> STATED TASK 1: In the text on wctype_t, which function uses wctype_t values to test a wide character?

begin DOCUMENT TEXT

Cubbi has already answered this question. Here a couple of additional informations, because the definition of the standard, is not really self-explaining.

A wctype_t represents locale-specific character classifications. So its not about characters, but about their classification (aka. the old isalpha(), isalnum(),..). The wctype_t values are used by the function iswctype() to test a wide character. Example (C11, section 7.30.2.2.1):

iswctype(wc, wctype("alnum")) // iswalnum(wc)
iswctype(wc, wctype("alpha")) // iswalpha(wc)
iswctype(wc, wctype("blank")) // iswblank(wc)
iswctype(wc, wctype("lower")) // iswlower(wc)
...

end DOCUMENT TEXT
begin DATA FOR THIS EXERCISE

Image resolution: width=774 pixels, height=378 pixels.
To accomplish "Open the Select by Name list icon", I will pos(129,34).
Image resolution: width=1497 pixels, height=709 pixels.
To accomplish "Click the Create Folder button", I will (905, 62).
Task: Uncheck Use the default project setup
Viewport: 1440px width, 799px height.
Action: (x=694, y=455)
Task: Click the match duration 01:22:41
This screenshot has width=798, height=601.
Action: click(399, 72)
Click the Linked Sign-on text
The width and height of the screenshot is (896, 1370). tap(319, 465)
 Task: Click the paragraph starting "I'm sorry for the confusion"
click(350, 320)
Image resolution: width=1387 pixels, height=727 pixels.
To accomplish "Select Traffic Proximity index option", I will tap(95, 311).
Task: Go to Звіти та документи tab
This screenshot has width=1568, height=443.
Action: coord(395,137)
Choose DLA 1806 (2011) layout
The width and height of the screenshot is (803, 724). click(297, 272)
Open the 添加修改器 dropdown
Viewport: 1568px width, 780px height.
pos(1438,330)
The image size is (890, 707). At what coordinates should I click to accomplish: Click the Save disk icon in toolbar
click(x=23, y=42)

end DATA FOR THIS EXERCISE

> STATED TASK 2: List every line of the records above that contains the word "icon".

> TASK RESPONSE 1: The function iswctype() uses them.

> TASK RESPONSE 2:
To accomplish "Open the Select by Name list icon", I will pos(129,34).
The image size is (890, 707). At what coordinates should I click to accomplish: Click the Save disk icon in toolbar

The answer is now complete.